To gain insight into functional differences between targeted organs, a comprehensive analysis of GO annotations was performed. For this purpose, functional GO-slims annotations were weighted with the %NSAF values calculated for each identified protein. To visually compare frequencies of GO-slim annotations between organs and species, a clustered heatmap was generated using the R package pheatmap.

Data Records

Transcriptomic databases

Transcriptomic data and ORF data for G. fossarum can be accessed from Cogne et al.¹². Specifically, the transcriptome has been deposited in GenBank with the identifiers GHDA01000000¹⁷, while the ORF database referred as “T-GFBM” can be downloaded as FASTA files from figshare within the folder “YC02_Transcriptome translated ORFs”¹⁸. Read sequences were deposited in the European Nucleotide Archive under the accession number SRR808972¹⁹ for P. serratus and the NCBI Sequence Reads Archive under the accession number SRP448656²⁰ for D. polymorpha. The open-access data repository Recherche Data Gouv²¹ provides reference transcriptomes for P. serratus and D. polymorpha, available as FASTA files named “Palaemon_serratus_transcriptome” and “Dreissena_polymorpha_transcriptome.” Additionally, the repository offers FASTA files of the translated coding sequence regions of contigs, which were generated by Transdecoder and used for MS/MS spectrum assignments in P. serratus and D. polymorpha. These files are named “Palaemon_serratus_ORF” and “Dreissena_polymorpha_ORF” respectively²¹.

Proteomic data

All mass spectrometry data are readily accessible through the ProteomeXchange Consortium, available via the PRIDE partner repository^22,23,24,25. The dataset identifiers corresponding to these data can be found in Table 2. Information regarding the number of biological replicates and technical replicates associated with the Pride repository can be found in Table 1. A synthetic Excel table (named “PRIDE_descriptions”) available from the data repository Recherche Data Gouv²¹ provides a comprehensive description of all the file names and their associated replica types in the PRIDE databases.

Table 2 Pride dataset identifiers of mass spectrometry data acquired from different organs of the three sentinel species.

Full size table

For detailed insights into the identified proteins, their functional annotations, and estimated abundances based on NSAF values, Tables named “PS_proteins”, “GF_proteins”, and “DP_proteins” have been provided for organs from P. serratus, G. fossarum, and D. polymorpha, respectively. The excel files can be downloaded from data repository Recherche Data Gouv²¹ and include accession names of proteins linked to ORFs accessions, protein scores, percent peptide coverage of proteins, spectral counts of analytical replicates, NSAF values, Blast annotations, GO-terms and KEGG pathway assignments for each identified protein.

Technical Validation

Mass spectrometry quality control

Mass Spectrometry Quality Controls based on Pierce HeLa protein digest standard (Thermo) were incorporated at multiple points in the worklist and the performances of reproducibility were assessed in terms of peptide and protein identification. The correct calibration of the instrument was checked before starting the worklist and was verified by the average error done on the measures for each sample. The calibration error was in average below 0.5 ppm (0.44 ppm for P. serratus proteomes, 0.43 ppm for D. polymorpha proteomes, and 0.26 ppm for G. fossarum proteomes). The efficiency of proteolysis of samples, defined as less than 7% of 2 miss-cleavage, was tested for each sample.

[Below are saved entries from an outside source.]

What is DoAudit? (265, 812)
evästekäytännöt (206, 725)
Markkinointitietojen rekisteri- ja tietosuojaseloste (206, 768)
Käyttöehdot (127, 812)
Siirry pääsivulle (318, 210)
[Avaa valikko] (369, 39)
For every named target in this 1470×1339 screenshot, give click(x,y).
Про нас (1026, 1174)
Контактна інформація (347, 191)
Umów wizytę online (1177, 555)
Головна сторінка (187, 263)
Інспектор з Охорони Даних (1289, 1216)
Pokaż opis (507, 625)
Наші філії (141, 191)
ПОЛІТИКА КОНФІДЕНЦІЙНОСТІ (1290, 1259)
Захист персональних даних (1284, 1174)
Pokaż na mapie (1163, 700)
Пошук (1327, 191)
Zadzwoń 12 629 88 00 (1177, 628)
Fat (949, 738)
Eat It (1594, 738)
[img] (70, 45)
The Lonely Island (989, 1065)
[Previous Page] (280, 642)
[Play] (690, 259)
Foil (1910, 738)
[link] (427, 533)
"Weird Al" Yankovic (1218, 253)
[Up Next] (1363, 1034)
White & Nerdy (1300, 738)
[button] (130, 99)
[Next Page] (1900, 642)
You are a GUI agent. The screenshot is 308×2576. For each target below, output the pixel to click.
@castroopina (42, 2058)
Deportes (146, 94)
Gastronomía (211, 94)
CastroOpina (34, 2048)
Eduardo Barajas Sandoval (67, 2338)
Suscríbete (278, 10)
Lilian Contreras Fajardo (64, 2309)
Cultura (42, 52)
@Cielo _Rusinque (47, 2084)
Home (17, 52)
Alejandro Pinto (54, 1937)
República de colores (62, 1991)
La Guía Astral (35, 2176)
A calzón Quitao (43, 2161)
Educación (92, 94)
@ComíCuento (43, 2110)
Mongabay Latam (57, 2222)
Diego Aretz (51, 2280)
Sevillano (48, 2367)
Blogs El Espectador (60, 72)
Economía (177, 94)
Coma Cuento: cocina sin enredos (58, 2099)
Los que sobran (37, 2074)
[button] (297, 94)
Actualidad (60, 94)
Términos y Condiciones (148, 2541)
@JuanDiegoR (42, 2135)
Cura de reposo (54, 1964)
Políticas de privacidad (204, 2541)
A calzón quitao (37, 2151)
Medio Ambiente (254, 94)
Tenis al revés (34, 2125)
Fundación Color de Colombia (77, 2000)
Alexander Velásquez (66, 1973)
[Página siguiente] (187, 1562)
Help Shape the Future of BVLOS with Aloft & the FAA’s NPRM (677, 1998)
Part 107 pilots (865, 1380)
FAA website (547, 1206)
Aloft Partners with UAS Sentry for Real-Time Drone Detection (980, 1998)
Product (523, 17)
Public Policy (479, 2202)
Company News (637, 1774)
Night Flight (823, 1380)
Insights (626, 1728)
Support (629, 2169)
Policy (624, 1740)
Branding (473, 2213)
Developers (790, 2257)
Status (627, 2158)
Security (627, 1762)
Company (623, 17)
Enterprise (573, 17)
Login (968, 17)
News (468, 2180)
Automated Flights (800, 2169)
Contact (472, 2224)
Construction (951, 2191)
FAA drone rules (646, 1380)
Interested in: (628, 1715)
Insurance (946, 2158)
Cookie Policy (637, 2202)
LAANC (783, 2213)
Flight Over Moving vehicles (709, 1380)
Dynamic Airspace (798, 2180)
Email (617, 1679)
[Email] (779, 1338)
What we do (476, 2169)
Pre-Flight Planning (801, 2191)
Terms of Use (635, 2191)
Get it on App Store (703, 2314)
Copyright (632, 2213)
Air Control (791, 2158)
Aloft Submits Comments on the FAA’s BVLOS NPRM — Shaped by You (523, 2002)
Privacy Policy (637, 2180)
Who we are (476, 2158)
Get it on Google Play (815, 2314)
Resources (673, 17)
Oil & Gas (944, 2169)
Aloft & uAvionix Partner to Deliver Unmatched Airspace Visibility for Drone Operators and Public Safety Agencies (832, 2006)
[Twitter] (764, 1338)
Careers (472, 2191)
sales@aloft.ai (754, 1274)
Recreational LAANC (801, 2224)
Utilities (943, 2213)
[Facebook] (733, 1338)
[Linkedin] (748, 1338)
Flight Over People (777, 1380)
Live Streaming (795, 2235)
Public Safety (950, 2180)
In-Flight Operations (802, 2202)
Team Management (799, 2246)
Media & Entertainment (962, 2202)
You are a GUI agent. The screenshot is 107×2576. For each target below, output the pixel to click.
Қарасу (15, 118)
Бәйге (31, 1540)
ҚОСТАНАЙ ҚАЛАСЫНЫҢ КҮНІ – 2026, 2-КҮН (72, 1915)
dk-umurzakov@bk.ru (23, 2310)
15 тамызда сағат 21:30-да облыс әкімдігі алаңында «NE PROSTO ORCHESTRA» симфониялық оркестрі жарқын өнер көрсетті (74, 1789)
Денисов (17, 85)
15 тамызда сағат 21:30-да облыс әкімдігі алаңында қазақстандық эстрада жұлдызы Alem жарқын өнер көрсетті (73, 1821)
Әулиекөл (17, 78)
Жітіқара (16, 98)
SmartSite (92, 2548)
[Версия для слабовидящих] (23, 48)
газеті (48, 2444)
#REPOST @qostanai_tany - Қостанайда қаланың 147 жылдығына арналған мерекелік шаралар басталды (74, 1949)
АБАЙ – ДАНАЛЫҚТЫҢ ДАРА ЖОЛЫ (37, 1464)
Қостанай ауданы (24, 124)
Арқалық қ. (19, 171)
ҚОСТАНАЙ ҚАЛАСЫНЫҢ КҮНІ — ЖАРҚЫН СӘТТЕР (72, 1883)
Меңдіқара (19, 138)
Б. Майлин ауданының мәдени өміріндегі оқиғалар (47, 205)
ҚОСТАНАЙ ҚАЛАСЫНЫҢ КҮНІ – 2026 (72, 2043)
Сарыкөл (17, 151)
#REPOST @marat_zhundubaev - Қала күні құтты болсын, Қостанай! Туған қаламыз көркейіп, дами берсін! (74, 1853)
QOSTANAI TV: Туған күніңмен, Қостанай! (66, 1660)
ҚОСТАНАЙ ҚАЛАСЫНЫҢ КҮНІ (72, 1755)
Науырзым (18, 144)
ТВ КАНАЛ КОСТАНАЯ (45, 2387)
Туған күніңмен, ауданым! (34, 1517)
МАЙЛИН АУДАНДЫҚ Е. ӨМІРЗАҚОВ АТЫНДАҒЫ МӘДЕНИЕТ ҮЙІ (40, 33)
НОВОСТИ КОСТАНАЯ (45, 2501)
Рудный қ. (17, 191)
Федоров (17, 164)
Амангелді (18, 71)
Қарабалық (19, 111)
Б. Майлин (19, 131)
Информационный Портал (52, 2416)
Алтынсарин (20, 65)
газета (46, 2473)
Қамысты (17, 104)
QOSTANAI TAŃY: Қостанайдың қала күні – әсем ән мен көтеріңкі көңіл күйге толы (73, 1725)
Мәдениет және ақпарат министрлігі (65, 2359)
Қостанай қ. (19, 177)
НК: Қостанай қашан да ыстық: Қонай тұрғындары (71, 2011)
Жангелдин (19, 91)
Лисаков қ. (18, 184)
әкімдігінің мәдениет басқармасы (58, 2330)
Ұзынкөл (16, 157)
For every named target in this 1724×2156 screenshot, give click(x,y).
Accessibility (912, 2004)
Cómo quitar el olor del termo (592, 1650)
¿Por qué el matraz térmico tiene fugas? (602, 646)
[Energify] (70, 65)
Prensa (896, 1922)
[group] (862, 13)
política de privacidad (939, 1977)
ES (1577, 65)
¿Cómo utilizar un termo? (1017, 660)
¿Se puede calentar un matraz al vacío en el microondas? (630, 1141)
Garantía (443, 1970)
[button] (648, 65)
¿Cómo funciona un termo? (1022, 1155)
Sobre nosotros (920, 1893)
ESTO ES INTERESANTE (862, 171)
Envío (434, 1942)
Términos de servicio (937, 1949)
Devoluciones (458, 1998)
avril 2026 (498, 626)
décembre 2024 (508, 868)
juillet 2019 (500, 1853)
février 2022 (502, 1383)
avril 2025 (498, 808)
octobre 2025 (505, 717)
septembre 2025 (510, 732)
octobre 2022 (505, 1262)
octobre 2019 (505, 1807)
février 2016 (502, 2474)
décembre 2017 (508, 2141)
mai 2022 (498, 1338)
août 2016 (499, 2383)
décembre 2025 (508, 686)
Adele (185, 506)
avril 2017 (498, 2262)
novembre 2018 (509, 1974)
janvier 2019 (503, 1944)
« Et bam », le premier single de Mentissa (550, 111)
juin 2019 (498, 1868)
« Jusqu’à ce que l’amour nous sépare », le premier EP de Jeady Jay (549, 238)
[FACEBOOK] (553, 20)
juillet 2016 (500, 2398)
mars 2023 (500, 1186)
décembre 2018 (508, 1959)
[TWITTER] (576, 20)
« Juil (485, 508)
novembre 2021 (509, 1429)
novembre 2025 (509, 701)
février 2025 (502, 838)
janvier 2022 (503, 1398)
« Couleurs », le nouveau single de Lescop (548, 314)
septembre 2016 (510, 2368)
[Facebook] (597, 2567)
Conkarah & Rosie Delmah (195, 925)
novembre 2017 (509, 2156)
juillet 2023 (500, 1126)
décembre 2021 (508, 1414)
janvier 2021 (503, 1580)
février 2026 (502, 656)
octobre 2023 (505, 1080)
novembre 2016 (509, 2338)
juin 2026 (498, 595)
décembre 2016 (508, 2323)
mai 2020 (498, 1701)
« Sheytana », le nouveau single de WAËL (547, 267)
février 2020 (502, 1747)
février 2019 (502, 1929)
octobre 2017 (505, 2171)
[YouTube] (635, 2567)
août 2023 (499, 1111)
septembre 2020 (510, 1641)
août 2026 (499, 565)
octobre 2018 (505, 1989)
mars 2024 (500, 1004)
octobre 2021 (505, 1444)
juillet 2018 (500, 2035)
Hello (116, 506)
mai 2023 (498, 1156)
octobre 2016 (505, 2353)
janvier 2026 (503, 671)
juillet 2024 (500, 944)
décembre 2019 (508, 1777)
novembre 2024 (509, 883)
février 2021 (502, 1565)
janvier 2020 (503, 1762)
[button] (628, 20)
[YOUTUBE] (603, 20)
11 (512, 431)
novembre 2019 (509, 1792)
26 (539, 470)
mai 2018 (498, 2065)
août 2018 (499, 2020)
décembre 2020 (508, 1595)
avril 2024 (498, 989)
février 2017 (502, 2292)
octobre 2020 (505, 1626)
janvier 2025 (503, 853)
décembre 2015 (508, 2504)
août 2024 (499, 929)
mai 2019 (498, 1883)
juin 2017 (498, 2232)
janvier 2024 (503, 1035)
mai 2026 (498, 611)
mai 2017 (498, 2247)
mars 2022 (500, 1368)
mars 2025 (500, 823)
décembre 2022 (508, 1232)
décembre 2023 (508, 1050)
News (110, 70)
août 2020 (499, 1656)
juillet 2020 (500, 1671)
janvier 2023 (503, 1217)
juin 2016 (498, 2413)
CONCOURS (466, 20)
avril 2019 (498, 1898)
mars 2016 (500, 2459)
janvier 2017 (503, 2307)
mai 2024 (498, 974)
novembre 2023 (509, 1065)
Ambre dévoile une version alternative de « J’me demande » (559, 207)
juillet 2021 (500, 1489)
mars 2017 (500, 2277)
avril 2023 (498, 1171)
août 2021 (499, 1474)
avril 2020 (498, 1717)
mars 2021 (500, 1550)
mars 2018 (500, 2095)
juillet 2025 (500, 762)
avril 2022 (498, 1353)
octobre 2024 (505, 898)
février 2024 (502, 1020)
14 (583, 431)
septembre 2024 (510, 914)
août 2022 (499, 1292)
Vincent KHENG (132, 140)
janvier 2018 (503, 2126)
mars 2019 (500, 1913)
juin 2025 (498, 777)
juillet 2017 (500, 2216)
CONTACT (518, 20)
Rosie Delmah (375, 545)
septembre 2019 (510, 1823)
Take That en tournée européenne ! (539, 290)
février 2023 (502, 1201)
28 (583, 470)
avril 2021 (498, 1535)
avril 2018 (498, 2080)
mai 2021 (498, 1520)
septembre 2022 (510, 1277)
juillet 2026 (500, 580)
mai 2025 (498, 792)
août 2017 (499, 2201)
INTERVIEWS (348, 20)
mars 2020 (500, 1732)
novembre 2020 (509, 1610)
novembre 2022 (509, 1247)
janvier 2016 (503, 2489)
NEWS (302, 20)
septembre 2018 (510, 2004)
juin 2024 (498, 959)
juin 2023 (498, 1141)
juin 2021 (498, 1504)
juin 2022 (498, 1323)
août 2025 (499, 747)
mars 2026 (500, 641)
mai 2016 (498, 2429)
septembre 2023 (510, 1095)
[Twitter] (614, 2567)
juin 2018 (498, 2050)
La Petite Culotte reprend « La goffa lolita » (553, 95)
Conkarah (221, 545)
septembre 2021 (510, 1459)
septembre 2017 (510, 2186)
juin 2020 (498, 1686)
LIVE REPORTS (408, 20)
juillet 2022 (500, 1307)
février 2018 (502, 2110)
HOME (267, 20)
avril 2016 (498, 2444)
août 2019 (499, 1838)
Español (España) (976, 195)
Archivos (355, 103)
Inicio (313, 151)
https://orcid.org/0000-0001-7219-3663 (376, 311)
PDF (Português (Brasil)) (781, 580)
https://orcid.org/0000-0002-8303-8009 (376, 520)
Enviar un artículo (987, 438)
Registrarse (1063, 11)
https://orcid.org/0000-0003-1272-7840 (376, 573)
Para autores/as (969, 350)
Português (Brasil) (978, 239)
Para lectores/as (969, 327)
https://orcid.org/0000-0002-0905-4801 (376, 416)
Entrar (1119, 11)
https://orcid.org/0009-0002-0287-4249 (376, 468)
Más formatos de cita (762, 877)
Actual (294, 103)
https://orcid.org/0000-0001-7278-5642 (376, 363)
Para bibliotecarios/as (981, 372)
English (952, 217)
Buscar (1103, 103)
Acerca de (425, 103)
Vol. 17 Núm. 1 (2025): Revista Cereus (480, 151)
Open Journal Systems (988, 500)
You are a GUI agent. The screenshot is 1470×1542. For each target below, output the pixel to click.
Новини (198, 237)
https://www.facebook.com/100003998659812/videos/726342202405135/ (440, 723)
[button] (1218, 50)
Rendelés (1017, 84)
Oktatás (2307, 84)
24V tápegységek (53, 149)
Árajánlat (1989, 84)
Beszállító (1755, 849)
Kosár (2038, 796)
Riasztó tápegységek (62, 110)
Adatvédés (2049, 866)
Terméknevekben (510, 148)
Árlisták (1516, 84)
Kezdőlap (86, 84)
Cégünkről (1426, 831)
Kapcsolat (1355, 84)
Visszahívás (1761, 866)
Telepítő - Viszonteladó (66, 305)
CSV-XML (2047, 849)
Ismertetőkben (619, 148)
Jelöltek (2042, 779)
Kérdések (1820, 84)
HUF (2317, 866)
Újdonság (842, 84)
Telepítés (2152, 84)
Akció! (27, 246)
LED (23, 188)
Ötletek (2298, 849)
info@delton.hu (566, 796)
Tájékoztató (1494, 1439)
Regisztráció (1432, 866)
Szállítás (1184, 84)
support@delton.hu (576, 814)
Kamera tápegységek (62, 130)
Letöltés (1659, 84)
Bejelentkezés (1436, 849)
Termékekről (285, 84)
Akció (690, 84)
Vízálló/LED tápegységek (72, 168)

The reproducibility of analytical replicates was also evaluated by comparing the set of proteins identified in each replicate (Fig. 2). For each sample tested in duplicate, over 90% of the proteins validated from a specific organ (see section below) with a unique peptide sequence were identified in both replicates. Using linear regression correlations, the repeatability of the protein abundance estimations between replicate was also evaluated by comparing the %NSAF values of shared proteins calculated independently in each analytical replicate. Results showed that the lowest correlation coefficient (R²) between %NSAF values was observed for the replicates of P. serratus hepatopancreas samples (Fig. 2). However, even in this case, the R² was greater than 98%, indicating a high level of reproducibility. Overall, these results showed that the protein identification and abundance estimation were highly reproducible between analytical replicates, which enhances the reliability and robustness of MS investigations.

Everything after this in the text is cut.